■ Exercise directions: Write out the passage of the panda essay starting with "Then, on a recent" and going on through "to Helmut Schmidt.".

■ Document:
A few years ago, I met a conservation student named Stewart who explained, at some length, why we should stop trying to save the giant panda. It wasn’t that he didn’t like pandas, he said, simply that too much money and effort had been spent on what was probably a lost cause, just because a conservation body had adopted the poor beast as its logo. I must confess that at first I was taken aback, but I also had to concede that pandas do themselves no favours when it comes to conservation (rarely has an animal seemed so reluctant to engage in sex), and, given the paucity of funding for other projects, it seems important to use what money there is wisely.
A few months later, quite coincidentally, I went to the opening of an exhibition where a display echoed Stewart’s argument, if more cautiously and rationally. Why do we spend so much on pandas, when the same sums could be much more effectively deployed elsewhere? What other, equally important species could have been saved from extinction at a fragment of the cost of the panda programme? The figures were compelling – and I cannot deny that, for a long time, I was persuaded.
Then, on a recent visit to the studio of the Berlin photographer Alexander von Reiswitz, I saw a picture that changed my mind. Von Reiswitz is an extraordinary artist but there was something more than usually moving about his portrait of Bao Bao, the giant male panda that came to Berlin Zoo in 1980 as a gift (or rather, a loan: of which, more later) from the Chinese leader Hua Guofeng to Helmut Schmidt.
I don’t know if it was the eyes, or the tilt of his head, or maybe it was the set of the mouth, but something about this image made me feel a kinship of sorts with this animal that called to mind the term my mother would use for very sensitive or highly attuned beings: an old soul. I asked von Reiswitz about the shoot, for a project called Zoogestalten, made between 1999 and 2003 at Berlin Zoo. He explained that when he first came to the city, he was astonished that the animals in the zoo were so famous. “Many newspapers wrote every day about them; everyone in Berlin knew their names . . . My idea was to make portraits of these zoo animals, and make them appear like superstars, because they definitely are superstars.” Photographing each animal (Tanja the elephant, a penguin named Alfonso, Mzima the rhinoceros and others) in close-up against a plain grey background, von Reiswitz got very near to them, physically and imaginatively. He says of Bao Bao, “My impression then was that he was very shy, but I know this is only a human interpretation. I was a little afraid during the shoot. I stood about forty centimetres from his body. After ten minutes he began to get nervous and the zookeeper told me to leave.”
A fascinating exhibition at the Museum für Naturkunde in Berlin reveals a little more about the life of the panda and its peculiar position in conservation circles. There are portraits here of Bao Bao as a superstar, his fame augmented by the story of the time he bit off the finger of a wildlife photographer who got too close. (When the finger was found in the enclosure it was packed in a frozen chicken and sent to the injured snapper . . . but it was too late.)
So much for the gentle giant image. Nevertheless, there is also pathos to be found in the museum’s account of his life story. When Bao Bao died in August 2012 at the age of 34, he was “the Methuselah” of the giant pandas living in zoos. Despite his long life, and many attempts to find him a mate, he remained without descendants – so far, at any rate: his sperm has been stored in a deep-freeze and is available for artificial insemination in the future.

■ Recorded information:

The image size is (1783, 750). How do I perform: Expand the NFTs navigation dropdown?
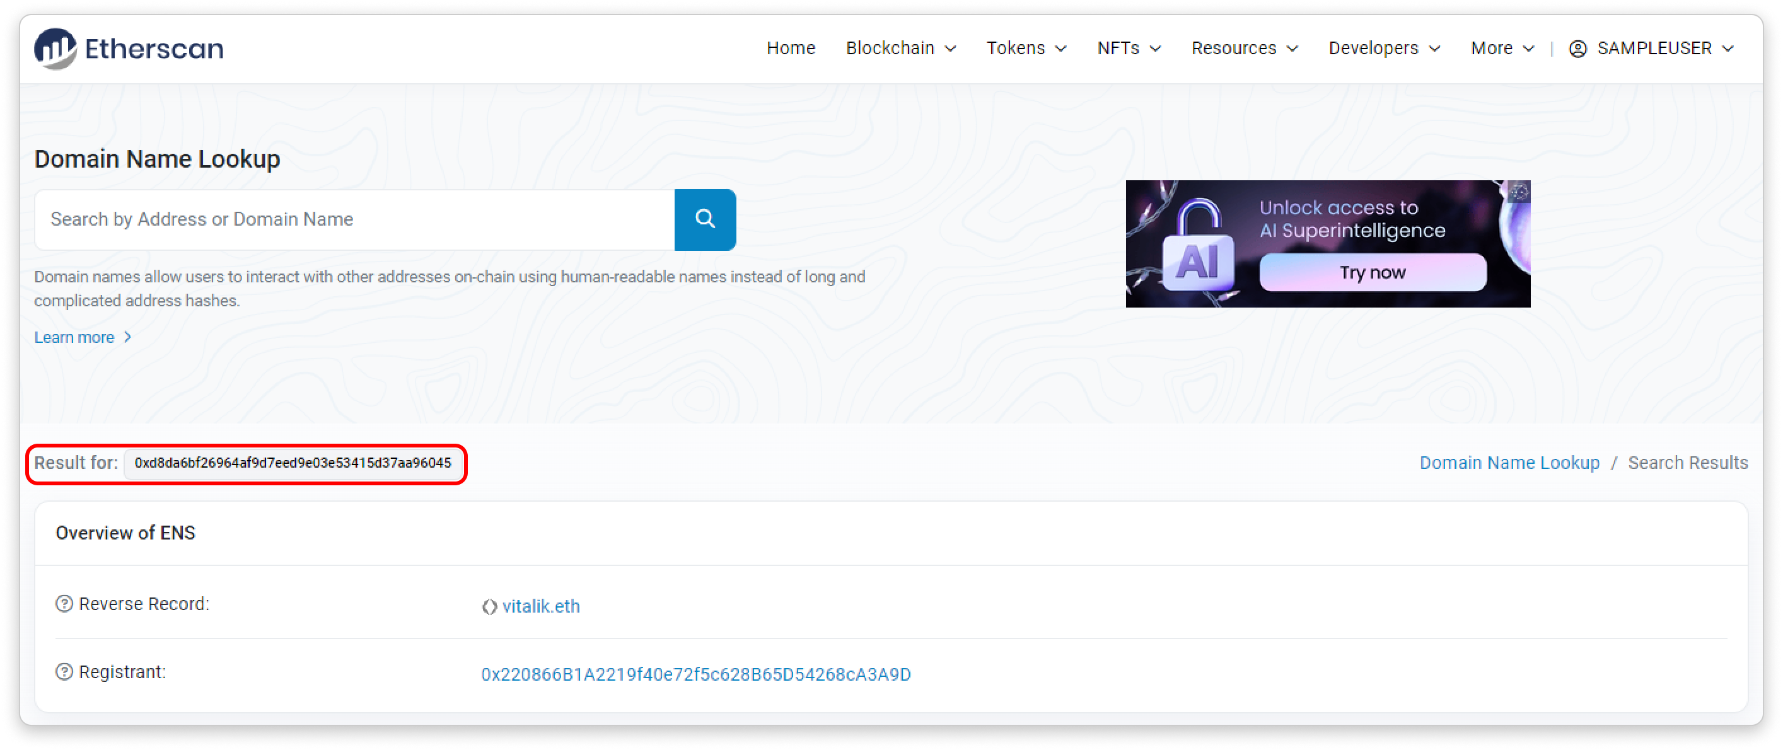[1128, 48]
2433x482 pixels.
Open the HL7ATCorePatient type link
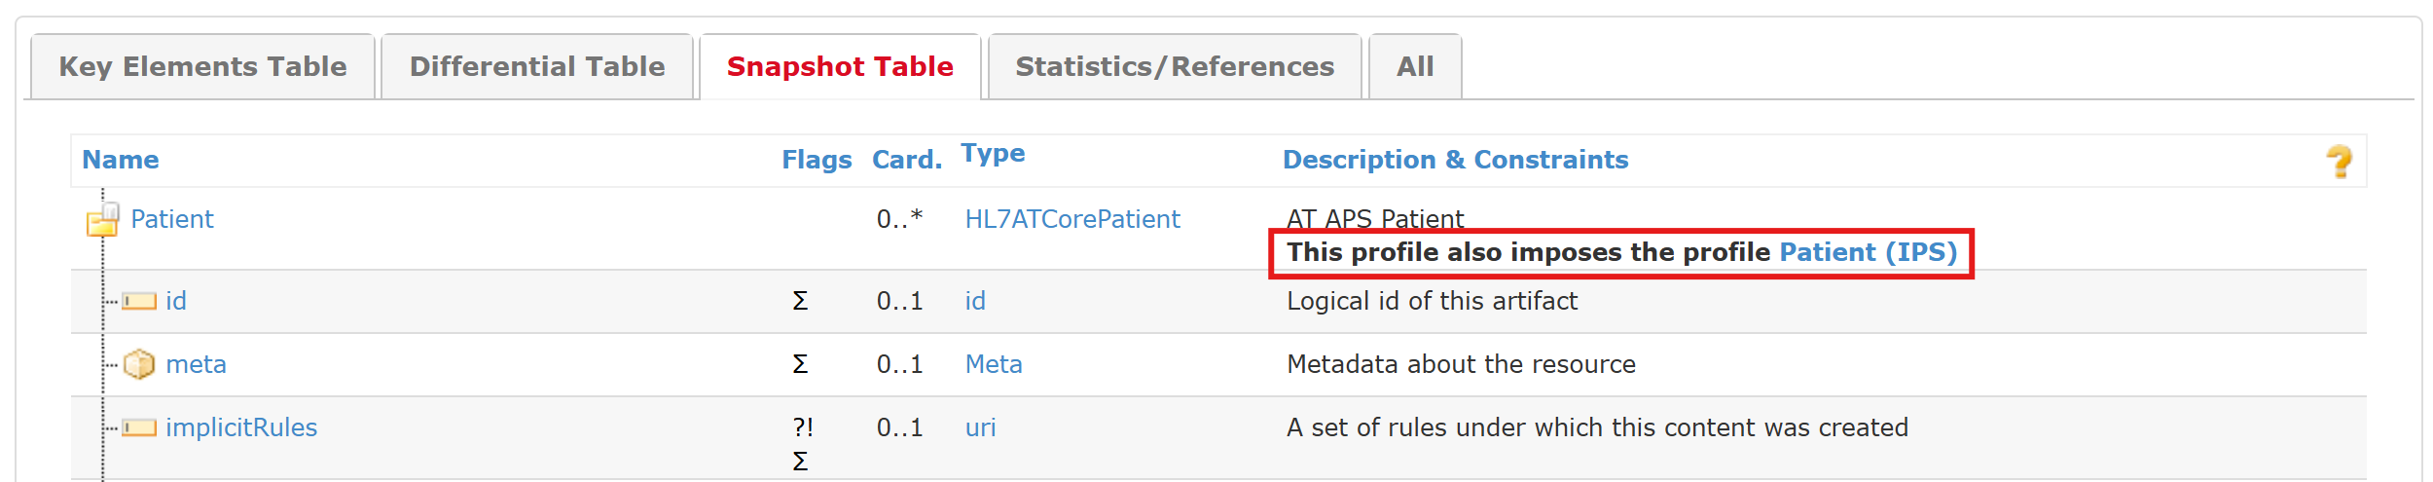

■ The answer:
Then, on a recent visit to the studio of the Berlin photographer Alexander von Reiswitz, I saw a picture that changed my mind. Von Reiswitz is an extraordinary artist but there was something more than usually moving about his portrait of Bao Bao, the giant male panda that came to Berlin Zoo in 1980 as a gift (or rather, a loan: of which, more later) from the Chinese leader Hua Guofeng to Helmut Schmidt.